Spatially Resolved Doping Profiles of In-situ and Ex-situ Doped Nanowires
Speaker: Iddo Amit, Tel Aviv University, Department of Physical Electronics
Department: Electrical Engineering
Location: Engineering Quadrangle, B418
Date/Time: Thursday, July 24, 2014, 11:00 a.m. - 12:00 p.m.
Semiconductor nanowire-based electronics offers the opportunity to achieve tight control over a precisely defined component, often comprised of the nanowire (NW) itself. This, in turn, enables the enhancement of the device performance. Currently, one of the main challenges facing the fabrication process of NW-based electronics is to obtain well-defined doping profiles which are crucial for the optimization of such devices.

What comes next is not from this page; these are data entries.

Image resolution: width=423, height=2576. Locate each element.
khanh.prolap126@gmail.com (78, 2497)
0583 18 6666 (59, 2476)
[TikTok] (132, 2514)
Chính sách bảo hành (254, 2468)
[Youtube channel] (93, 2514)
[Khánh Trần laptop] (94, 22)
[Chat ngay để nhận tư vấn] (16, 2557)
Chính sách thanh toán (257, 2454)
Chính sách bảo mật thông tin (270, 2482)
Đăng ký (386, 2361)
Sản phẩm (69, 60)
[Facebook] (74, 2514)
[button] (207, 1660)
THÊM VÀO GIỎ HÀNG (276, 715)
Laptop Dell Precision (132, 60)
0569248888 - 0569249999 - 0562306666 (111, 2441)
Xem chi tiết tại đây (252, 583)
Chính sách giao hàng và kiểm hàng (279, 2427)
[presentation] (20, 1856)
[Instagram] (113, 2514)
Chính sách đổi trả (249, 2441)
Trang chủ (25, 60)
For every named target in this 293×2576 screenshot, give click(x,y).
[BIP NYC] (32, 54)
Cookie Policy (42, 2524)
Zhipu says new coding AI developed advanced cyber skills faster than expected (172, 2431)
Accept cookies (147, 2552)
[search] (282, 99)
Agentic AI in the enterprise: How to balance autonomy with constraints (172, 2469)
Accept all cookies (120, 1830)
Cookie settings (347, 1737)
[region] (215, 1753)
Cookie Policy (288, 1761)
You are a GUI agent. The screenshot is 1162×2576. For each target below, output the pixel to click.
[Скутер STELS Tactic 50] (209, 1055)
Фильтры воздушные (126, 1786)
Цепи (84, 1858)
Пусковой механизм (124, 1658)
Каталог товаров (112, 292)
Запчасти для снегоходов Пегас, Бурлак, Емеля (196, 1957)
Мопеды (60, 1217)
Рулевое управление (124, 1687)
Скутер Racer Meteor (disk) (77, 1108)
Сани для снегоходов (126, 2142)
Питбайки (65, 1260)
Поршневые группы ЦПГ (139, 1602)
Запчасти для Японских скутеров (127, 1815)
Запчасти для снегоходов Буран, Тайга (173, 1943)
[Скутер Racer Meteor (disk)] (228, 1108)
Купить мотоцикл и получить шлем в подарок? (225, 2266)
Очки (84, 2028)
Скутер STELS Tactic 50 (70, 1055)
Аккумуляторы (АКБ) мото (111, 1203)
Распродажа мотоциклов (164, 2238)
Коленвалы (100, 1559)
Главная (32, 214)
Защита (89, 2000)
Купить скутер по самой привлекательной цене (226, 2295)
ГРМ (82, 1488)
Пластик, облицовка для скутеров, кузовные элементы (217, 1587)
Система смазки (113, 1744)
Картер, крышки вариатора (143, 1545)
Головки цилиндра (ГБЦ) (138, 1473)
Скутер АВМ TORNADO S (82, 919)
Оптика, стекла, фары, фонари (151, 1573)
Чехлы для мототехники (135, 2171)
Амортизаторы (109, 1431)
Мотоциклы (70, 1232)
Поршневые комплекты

However, the conventional doping mechanism, where dopants are introduced in-situ during growth, results in both axial and radial inhomogeneous doping profiles which stem from a surface doping mechanism known as vapor-solid (VS) doping. Moreover, at the interfaces between different types of doping, a region of diffuse boundaries is formed rather than an abrupt transition between the two segments.
We use quantitative Kelvin probe force microscopy (KPFM) and nano-probe scanning Auger spectroscopy to measure both the longitudinal and the radial doping distribution in doped Si nanowires (SiNWs). Our findings shed light on the underlying mechanisms that produce these inhomogeneities by studying P doping profiles of axially modulation-doped SiNWs. We find that both the VLS and the VS mechanisms result in radially inhomogeneous doping, specifically, a lightly doped core surrounded by a heavily doped shell structure. By designing a modulated doping profile, the effects of the two mechanisms can be distinguished. We also discuss the influence of the reservoir effect that significantly broadens the axial doping junctions.
These results are compared to measurements conducted on monolayer contact doped (MLCD) NWs. This ex-situ doping process takes advantage of the precision of electron beam lithography as well as the selectivity and controllability of chemical monolayer formation to produce tailor-made doping profiles by post-growth incorporation of doping atoms through the surface.